Все же она сходила на студию, честно рассказала там о своем интересном положении, но ее не прогнали, а совсем наоборот! Режиссер пришел в восторг, заявил, что это то самое, что ему было нужно, продюсер расцеловал будущую кинодиву в обе щечки и приказал приступать к съемкам немедленно же! Следуя сценарию сериала и сценарию собственной судьбы, Маша выносила, родила и выкормила ребенка, чудесную девочку, а под занавес съемок, когда вся страна совершенно офанатела от ее обаятельнейшей героини, вышла замуж за немолодого, но очень талантливого режиссера. Режиссер от счастья потерял голову, он обожал, как он говорил, «своих девчонок», он начал снимать Машу во всех главных ролях, и всем этим она была обязана Белой Танцовщице, которая дала ей такой своевременный совет! А кабы не привидение, быть бы Маше никчемной женой менеджера низшего звена, брюзгливого язвенника, варить ему протертый супчик и выслушивать ежедневные попреки!

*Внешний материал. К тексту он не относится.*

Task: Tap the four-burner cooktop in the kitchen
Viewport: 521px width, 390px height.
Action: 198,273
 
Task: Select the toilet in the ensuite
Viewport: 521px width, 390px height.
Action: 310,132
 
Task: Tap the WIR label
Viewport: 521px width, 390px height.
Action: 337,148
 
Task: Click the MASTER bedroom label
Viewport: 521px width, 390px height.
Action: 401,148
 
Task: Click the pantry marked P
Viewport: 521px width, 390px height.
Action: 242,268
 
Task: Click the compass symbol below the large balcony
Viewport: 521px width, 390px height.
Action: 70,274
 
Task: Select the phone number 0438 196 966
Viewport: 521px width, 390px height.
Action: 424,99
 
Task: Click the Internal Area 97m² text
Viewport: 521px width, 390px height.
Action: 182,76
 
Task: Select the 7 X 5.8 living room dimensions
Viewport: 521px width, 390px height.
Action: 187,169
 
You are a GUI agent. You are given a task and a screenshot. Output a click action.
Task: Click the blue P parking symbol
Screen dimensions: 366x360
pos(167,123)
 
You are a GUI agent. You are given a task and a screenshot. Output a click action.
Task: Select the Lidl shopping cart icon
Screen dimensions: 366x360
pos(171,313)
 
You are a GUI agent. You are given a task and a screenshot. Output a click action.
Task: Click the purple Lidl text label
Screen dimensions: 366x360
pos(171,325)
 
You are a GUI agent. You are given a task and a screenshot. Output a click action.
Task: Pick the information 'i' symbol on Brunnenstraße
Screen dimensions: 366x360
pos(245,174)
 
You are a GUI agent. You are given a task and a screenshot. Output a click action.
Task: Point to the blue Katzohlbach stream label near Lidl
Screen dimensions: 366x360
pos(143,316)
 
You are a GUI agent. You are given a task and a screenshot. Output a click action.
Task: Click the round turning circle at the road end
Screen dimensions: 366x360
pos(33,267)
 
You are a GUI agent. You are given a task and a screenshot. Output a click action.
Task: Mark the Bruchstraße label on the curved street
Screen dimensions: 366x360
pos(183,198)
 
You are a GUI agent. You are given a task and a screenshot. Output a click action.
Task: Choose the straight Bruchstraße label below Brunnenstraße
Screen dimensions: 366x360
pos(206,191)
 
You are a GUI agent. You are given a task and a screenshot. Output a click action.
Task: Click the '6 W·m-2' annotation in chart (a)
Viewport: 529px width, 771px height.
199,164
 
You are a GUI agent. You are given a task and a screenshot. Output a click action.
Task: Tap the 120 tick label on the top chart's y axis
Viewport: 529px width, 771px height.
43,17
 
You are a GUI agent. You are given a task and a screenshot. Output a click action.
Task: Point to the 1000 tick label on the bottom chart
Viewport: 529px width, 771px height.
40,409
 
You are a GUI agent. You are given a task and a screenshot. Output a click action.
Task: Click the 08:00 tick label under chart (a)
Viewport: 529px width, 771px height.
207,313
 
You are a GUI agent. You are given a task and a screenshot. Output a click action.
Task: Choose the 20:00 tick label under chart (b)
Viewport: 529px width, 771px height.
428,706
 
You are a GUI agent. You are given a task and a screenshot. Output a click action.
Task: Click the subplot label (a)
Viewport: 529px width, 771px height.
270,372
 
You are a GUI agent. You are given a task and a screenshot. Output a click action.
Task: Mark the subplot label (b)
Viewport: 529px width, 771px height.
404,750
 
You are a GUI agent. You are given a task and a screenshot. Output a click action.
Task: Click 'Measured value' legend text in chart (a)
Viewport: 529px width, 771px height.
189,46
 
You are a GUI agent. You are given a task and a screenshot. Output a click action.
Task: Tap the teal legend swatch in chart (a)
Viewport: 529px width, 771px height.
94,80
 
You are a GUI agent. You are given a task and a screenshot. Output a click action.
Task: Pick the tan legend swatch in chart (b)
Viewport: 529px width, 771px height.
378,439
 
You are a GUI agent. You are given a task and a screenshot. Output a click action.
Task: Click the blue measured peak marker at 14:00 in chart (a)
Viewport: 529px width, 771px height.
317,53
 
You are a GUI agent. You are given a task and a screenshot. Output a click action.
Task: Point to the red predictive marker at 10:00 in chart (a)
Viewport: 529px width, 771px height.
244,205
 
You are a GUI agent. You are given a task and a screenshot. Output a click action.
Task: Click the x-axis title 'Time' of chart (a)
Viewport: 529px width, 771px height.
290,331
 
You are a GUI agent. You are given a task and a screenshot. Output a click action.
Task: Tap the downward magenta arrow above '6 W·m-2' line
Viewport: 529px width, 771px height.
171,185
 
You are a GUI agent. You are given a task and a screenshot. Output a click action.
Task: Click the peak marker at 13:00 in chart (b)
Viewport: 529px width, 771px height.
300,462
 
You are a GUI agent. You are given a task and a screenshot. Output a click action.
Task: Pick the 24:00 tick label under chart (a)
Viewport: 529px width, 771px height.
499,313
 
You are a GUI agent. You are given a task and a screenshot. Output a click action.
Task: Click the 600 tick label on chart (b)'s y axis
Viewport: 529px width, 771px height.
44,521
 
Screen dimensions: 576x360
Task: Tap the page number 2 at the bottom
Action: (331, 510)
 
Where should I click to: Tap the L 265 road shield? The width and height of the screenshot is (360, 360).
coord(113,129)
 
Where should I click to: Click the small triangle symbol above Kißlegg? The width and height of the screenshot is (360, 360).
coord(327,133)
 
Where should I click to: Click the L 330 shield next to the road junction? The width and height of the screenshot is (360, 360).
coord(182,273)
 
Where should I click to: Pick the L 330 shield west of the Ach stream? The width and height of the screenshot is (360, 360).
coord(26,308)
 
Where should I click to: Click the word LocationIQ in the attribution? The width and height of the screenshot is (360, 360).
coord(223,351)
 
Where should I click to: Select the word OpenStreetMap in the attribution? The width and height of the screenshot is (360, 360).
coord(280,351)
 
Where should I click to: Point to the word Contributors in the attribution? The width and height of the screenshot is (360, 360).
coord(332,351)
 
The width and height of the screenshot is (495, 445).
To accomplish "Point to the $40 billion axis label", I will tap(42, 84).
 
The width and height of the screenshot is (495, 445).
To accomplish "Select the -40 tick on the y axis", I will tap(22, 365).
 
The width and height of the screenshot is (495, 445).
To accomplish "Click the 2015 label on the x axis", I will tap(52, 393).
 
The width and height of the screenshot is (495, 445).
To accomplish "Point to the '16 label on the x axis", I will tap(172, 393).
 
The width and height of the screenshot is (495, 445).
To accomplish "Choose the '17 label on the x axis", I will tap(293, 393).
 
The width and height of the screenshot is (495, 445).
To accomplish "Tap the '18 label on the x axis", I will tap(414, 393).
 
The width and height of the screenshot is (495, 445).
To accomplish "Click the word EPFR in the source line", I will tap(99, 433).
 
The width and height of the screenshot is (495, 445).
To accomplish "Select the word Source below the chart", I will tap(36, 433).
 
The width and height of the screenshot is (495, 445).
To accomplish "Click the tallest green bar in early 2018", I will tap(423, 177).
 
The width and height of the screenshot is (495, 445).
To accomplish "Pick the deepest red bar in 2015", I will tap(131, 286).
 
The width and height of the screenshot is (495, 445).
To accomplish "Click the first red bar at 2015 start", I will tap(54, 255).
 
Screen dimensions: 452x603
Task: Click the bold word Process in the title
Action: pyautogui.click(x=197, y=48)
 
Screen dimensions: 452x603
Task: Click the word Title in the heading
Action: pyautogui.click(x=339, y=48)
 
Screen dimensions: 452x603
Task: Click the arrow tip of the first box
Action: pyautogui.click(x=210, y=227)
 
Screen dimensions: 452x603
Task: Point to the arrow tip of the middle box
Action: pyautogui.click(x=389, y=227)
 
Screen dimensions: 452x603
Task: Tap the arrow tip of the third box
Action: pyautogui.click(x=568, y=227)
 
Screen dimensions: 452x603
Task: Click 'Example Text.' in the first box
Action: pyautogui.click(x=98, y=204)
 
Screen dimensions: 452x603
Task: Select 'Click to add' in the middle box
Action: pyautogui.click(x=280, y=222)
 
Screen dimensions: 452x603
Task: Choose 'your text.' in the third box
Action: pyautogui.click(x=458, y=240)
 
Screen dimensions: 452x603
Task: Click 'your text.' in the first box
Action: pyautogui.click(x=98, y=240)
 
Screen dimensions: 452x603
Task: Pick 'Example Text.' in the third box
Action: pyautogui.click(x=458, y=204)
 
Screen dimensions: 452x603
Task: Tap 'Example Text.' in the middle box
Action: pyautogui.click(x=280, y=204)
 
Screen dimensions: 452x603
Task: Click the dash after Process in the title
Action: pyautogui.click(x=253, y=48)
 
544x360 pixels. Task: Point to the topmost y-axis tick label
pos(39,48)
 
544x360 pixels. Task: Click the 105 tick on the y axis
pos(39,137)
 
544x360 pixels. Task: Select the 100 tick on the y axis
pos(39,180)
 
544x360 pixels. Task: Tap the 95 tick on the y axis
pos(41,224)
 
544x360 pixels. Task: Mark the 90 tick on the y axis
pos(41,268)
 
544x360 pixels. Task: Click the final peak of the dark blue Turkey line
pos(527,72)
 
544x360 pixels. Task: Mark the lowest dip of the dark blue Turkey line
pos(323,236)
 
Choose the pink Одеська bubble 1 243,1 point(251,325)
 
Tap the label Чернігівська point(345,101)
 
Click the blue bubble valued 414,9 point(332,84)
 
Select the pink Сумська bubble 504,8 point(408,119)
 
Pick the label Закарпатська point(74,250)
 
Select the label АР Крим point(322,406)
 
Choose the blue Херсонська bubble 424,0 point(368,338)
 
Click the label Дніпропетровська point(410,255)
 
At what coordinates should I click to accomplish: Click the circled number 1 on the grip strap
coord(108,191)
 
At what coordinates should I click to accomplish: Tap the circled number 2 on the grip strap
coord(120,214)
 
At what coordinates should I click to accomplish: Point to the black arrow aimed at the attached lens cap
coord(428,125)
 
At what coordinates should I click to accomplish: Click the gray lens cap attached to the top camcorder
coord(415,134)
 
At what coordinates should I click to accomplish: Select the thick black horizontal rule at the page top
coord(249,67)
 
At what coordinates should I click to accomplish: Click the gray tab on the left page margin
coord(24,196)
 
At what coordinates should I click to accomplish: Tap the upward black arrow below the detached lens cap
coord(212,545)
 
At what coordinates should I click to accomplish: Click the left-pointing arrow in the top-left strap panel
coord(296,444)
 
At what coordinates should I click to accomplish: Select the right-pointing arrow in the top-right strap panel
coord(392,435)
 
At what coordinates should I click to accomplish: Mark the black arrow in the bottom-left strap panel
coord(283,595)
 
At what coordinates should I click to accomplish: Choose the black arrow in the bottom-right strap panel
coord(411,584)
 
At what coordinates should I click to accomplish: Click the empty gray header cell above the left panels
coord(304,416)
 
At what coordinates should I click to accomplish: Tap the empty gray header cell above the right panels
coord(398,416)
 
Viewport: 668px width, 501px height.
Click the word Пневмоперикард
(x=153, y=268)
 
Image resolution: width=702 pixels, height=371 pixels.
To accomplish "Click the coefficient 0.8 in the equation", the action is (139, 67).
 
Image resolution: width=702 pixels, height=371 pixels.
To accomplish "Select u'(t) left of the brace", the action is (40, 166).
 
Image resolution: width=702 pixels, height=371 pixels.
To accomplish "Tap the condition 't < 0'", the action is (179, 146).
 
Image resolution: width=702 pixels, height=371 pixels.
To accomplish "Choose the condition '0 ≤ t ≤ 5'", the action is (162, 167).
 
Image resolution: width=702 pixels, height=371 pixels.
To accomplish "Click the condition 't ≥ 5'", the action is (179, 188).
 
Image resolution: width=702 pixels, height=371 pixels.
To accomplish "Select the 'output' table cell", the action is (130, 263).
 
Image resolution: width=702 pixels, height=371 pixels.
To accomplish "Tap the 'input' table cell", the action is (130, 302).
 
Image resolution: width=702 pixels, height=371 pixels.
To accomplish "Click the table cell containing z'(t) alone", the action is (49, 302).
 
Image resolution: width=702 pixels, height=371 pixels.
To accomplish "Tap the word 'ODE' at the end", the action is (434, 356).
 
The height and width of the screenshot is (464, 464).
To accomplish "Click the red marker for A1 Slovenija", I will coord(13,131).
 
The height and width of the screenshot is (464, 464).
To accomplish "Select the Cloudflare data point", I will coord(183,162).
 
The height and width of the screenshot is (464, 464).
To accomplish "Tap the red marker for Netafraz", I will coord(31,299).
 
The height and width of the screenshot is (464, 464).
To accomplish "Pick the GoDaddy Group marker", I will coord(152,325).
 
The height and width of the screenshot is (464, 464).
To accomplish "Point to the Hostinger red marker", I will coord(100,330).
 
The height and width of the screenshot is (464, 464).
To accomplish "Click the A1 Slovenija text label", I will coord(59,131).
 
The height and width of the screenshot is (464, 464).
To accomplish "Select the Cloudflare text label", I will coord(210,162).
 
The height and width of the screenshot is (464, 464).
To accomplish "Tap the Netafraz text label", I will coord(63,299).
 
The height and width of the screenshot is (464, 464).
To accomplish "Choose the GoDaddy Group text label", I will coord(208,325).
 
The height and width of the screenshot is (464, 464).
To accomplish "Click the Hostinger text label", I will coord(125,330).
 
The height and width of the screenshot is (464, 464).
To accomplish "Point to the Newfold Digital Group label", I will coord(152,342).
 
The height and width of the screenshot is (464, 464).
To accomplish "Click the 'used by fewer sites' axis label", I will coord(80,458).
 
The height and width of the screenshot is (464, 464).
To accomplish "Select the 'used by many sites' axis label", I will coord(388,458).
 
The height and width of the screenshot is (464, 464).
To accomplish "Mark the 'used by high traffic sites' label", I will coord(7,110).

Бывало, что Белую Танцовщицу не видели несколько лет кряду; бывало и так, что на одном курсе ее видело по три-четыре человека. Она стала чем-то вроде Хозяйки Медной горы – тех, кто приходился ей по душе, она одаривала ценными советами и рекомендациями, тех же, кому не благоволила, пугала чуть ли не до смерти. Особенно изощренно обошлось привидение с одним юным сердцеедом, большим ценителем женской красоты, который к третьему курсу произвел премного бед и разрушений в сердцах миловидных соучениц. Обласкав зазнавшегося ловеласа приятными словами, Белая Танцовщица подобралась к нему и поцеловала прямо в губы. Ох, каким холодным было это лобзание, не хуже каменной десницы Командора! Сердцеед оцепенел, а потом и вовсе сомлел, и его нашли только утром – он мирно сопел в девичьей раздевалке на скамеечке. Над ним посмеялись и забыли, но со временем весь курс стал свидетелем поразительных перемен, произошедших со вчерашним покорителем сердец. Он не бегал больше за юбками, он все время и силы отдавал учебе и работе над собой, а после выпуска женился на особе, внешне не примечательной.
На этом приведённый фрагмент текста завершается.